__EXERCISE MATERIAL__:
▶

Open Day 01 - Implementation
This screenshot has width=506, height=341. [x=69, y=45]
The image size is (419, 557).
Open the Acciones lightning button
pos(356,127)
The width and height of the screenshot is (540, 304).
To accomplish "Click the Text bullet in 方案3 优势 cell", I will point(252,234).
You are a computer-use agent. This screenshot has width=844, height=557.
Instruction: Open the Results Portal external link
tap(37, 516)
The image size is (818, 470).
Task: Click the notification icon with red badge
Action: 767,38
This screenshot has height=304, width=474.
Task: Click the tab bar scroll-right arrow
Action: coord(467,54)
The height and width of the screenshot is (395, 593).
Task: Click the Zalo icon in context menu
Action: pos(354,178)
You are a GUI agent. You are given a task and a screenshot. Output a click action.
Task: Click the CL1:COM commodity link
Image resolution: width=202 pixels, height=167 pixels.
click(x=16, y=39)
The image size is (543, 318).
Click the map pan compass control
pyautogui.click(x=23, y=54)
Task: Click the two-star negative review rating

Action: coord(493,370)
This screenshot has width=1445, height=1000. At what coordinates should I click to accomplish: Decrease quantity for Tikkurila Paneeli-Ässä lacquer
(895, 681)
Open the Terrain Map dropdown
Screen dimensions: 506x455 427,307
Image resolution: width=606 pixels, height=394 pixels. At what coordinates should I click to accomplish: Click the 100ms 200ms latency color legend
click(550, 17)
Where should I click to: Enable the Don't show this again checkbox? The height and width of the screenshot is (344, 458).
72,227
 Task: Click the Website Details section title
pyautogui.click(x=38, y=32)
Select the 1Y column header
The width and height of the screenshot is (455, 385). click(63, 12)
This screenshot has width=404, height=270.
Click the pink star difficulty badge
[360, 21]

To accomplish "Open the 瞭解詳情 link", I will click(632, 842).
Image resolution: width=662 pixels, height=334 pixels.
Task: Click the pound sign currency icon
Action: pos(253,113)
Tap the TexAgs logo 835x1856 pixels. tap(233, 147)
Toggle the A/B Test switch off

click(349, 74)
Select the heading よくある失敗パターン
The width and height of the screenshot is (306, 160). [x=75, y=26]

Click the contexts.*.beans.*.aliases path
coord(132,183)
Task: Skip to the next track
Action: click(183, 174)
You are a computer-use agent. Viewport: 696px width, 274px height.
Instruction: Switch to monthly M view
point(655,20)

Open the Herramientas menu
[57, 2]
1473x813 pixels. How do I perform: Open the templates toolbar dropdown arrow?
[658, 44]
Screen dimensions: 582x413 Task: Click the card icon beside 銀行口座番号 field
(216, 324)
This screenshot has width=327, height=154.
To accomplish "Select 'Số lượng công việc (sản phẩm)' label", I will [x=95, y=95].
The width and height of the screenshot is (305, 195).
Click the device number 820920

◀

__WORK REQUIRED__:
Search the entries above for the word "agent", and copy every line where it occurs.

__OUTPUT FOR THIS EXERCISE__:
You are a computer-use agent. This screenshot has width=844, height=557.
You are a GUI agent. You are given a task and a screenshot. Output a click action.
You are a computer-use agent. Viewport: 696px width, 274px height.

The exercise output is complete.